Kommentar Köhler-Rede: Der Wohlmeinende

Die "Berliner Rede" von Bundespräsident Köhler sollte eine diplomatische Geste in alle Richtungen sein. Umso deutlicher war sein naiver, optimistischer Ton.

Nein, das war keine Wahlkampfrede. Horst Köhler, der vor ein paar Monaten die globalen Finanzmärkte als Monster bezeichnete, hat rhetorisch nicht nach links geblinkt, um die von Gesine Schwan derzeit vergrätzte Linkspartei zu locken. Er hat vielmehr eine - inhaltlich allerdings ziemlich wolkige - Agenda 2020 entworfen, in direkter Anbindung an Schröders Sozialreformen. Keine falsche Anbiederung also.

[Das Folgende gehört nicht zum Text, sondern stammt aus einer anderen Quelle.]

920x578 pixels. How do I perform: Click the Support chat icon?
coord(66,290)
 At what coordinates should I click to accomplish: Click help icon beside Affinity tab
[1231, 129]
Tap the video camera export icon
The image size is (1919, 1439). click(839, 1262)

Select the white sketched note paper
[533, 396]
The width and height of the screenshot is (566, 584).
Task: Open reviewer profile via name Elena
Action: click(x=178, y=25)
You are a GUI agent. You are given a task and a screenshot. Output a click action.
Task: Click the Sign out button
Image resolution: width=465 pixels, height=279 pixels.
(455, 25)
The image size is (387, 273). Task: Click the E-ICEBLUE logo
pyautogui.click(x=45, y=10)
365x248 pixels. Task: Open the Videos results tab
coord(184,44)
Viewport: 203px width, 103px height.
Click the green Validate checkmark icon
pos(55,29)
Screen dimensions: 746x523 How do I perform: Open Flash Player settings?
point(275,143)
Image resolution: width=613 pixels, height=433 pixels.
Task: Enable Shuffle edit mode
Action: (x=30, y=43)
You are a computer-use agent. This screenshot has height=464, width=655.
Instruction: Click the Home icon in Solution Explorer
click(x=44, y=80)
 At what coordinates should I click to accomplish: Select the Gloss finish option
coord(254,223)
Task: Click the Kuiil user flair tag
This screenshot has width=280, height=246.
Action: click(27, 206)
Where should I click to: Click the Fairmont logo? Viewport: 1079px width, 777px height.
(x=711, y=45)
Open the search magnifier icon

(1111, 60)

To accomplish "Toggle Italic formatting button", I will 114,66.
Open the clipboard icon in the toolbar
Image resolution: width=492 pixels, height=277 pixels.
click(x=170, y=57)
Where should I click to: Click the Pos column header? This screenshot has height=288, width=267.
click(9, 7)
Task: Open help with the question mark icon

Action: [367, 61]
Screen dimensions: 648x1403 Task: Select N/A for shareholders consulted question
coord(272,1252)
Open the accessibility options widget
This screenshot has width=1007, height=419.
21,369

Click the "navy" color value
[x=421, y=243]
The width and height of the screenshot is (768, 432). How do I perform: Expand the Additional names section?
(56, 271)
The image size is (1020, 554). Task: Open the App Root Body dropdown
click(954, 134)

Und doch war es eine Rede, in der die abwesende Gesine Schwan spürbar war. Köhler ist unzweifelhaft ein intervenierender Bundespräsident, der gerade mit der politische Klasse hart, auch zu hart ins Gericht geht. Diese Kritik war milder als sonst, weniger hochfahrend. Horst Köhler will offenkundig niemand zu nahe treten - eine diplomatische Geste in alle Richtungen. Umso deutlicher war sein naiver, optimistischer Ton. Wenn alle Guten willens sind und anpacken, dann bekommt man auch die globalen Finanzmärkte und den Klimawandel in den Griff. Das ist Köhlers Credo, seine frohe Botschaft. Deshalb scheut er sich auch nicht den "wacker erarbeiteten" Aufschwung zu preisen, eine neue Gründerzeit auszurufen und ohne jeden Anflug von Ironie Blumensträuße für den Gemeinderat als Mittel gegen Demokratieverdrossenheit zu empfehlen.

Horst Köhler galt lange als Neoliberaler. Das stimmte so ungebrochen nie. Im Zickzack hat er mal eher rechte, mal eher linke Reden gehalten. Die Rede 2008, die allen wohl und niemandem wehe sein sollte, ist vor allem unscharf. So beschwor Köhler in flammenden Worten, dass in unserem Bildungssystem niemand auf der Strecke bleiben dürfe, ohne auch nur ein kritisches Wort über das dreigliedrige Schulsystem zu verlieren. Köhler lobte das Glück, dass es bedeutete, wenn mehr Menschen Arbeit haben - und verlor doch kaum ein Wort darüber, dass der Preis dafür die Explosion des Niedriglohnsektors war.

Der Bundespräsident verkörpert, gerade wenn er sich ins Politische einmischt, Autorität ohne Macht. Dabei wäre es doch gerade seine Aufgabe, den Preis des Fortschritts oder der Veränderung klar zu benennen, anstatt ihn kleinzureden.